For a detailed guide on NPWT indications, contraindications, and billing, see Negative Pressure Wound Therapy Guide.

4. Support Surface Upgrade

The standard mattress is replaced with a group 2 alternating-pressure support surface. The surface alternates inflation cycles to redistribute pressure across the sacral area and prevent sustained interface pressure at the wound site. The caregiver is trained on proper surface operation and the importance of keeping the surface plugged in and functional at all times.

5. Caregiver Education and Repositioning Schedule

The spousal caregiver is the most important member of the treatment team. She is trained on:

  • Repositioning every 2 hours when the patient is in bed, with a written schedule posted at bedside. The patient is positioned at 30-degree lateral tilts, alternating sides, to keep pressure off the sacrum.
  • Incontinence management: Immediate skin cleansing after each episode using a pH-balanced perineal cleanser, followed by application of a moisture barrier cream.
  • Heel protection: Foam heel elevators are placed to prevent secondary pressure injury development.
  • Signs requiring immediate contact: fever, increased wound odor, expanding periwound redness, or new wound drainage.

Wound Progression: Weeks 1 Through 24

Weeks 1-4: Debridement and wound bed preparation. Culture returns positive for moderate bioburden but below the threshold for clinical infection after debridement. Wound dimensions decrease modestly as necrotic tissue is removed. NPWT is initiated at week 2. Albumin rises from 2.6 to 2.9 with nutritional supplementation.

Weeks 5-8: Granulation tissue fills the undermined areas. The wound base begins to shallow. Volume decreases by approximately 40%. NPWT continues. The caregiver demonstrates consistent repositioning compliance. The support surface is functioning properly.

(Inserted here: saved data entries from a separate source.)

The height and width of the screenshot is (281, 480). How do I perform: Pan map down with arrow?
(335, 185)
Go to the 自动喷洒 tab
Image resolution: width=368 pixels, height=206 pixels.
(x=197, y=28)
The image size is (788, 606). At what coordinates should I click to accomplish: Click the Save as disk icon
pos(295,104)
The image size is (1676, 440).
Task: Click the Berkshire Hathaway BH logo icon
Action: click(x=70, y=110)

Weeks 9-14: The wound transitions from a deep cavity to a shallow wound. NPWT is discontinued at week 12 as the wound depth is now less than 1 cm and granulation tissue fills the wound base. The wound is transitioned to a collagen-based dressing with a foam secondary. Wound area has decreased from 53.3 cm² to approximately 18 cm².

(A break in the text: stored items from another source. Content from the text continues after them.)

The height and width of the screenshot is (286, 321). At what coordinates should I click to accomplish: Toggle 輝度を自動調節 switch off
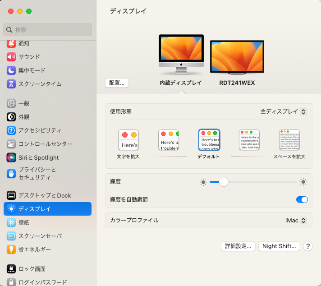coord(302,199)
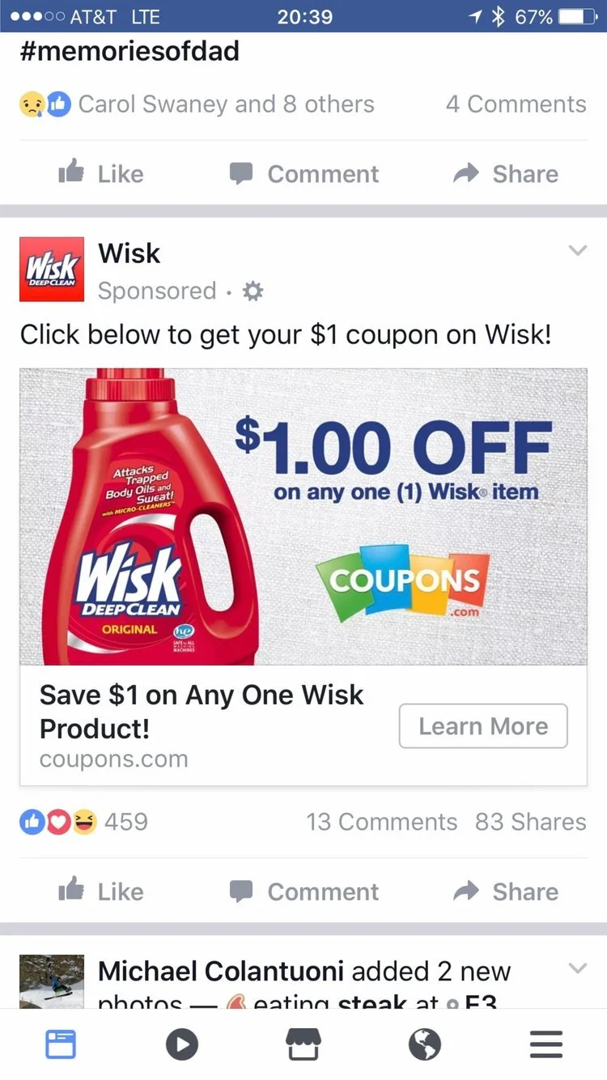Tap the Wisk page logo avatar
Image resolution: width=607 pixels, height=1080 pixels.
(x=52, y=270)
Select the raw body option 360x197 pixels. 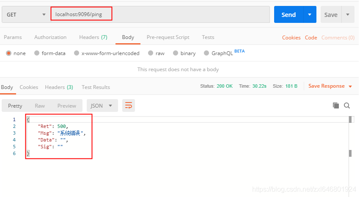tap(150, 53)
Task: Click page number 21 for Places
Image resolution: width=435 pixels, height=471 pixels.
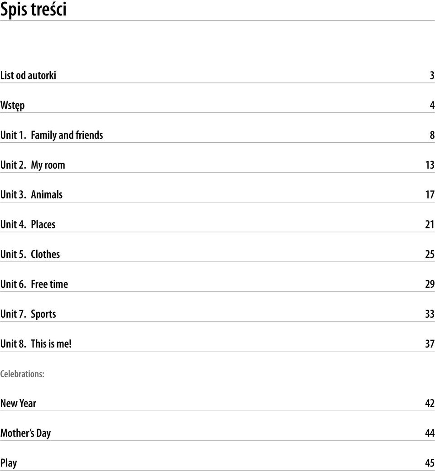Action: [430, 224]
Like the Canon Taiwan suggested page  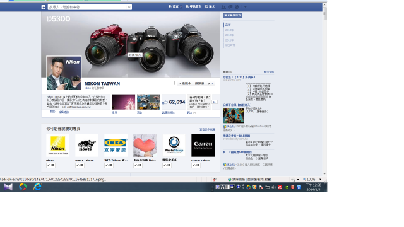pyautogui.click(x=196, y=165)
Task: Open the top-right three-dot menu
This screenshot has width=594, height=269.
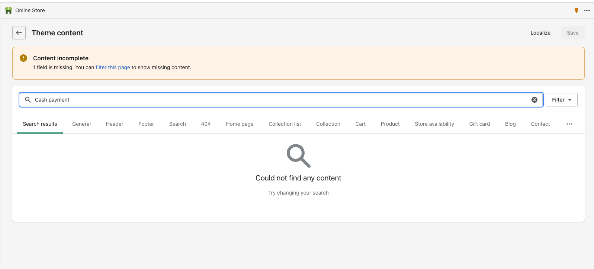Action: [587, 10]
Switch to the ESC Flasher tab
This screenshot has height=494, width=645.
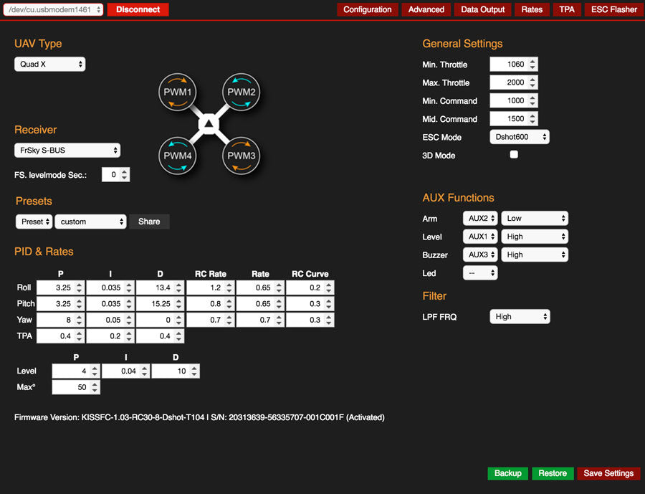613,10
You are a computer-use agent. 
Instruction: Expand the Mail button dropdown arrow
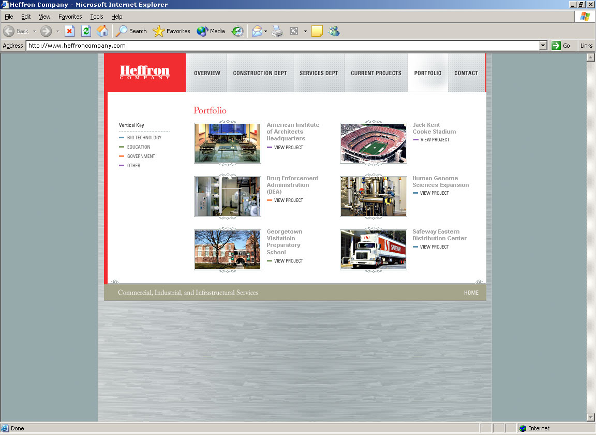click(265, 31)
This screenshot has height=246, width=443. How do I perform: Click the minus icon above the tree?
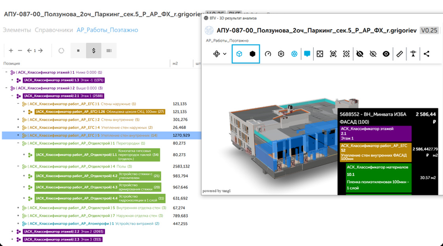coord(20,51)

Weeks 15-20: Epithelialization begins from wound margins. The wound is now superficial with a healthy pink granular base. Wound area decreases to approximately 5 cm². Albumin has normalized to 3.6. The patient has regained 6 of the 14 pounds lost.

Weeks 21-24: Full epithelialization achieved at week 23. Week 24 visit confirms stable closure. The wound site is thin and fragile. The support surface and repositioning schedule are maintained indefinitely because the underlying risk factors — immobility, incontinence, age — have not changed.


Post-Closure Surveillance

Ongoing Prevention

Healing a Stage 4 pressure injury does not eliminate the risk. It confirms the risk is real and proven. The post-closure plan includes:

  • Continued use of the group 2 support surface.
  • Continued 2-hour repositioning schedule.
  • Weekly skin checks by the caregiver with monthly professional skin assessments for 6 months.
  • Nutritional monitoring with quarterly albumin levels.
  • Immediate re-referral if any skin breakdown is detected at the wound site or at new pressure points.

Key Takeaways

  • Nutrition is non-negotiable in Stage 4 pressure injury healing. An albumin below 3.0 predicts wound healing failure. Nutritional optimization must begin at the first visit, not after weeks of stalled progress.
  • NPWT bridges the gap between debridement and epithelialization. It manages the wound environment in settings where daily skilled nursing visits are impractical, making it especially valuable in home-based wound care.
  • The caregiver is the most important treatment team member. A perfectly executed wound care plan fails if the patient sits on the wound for 8 hours between visits. Caregiver education and compliance monitoring are clinical interventions, not administrative tasks.
  • Support surface selection must match the wound stage and risk level. A standard mattress is inadequate for any patient with a Stage 3 or 4 pressure injury. Group 2 surfaces are a minimum standard.
  • Post-closure surveillance is indefinite for immobile patients. The risk factors that caused the original pressure injury persist after healing. Prevention is a permanent commitment, not a discharge order.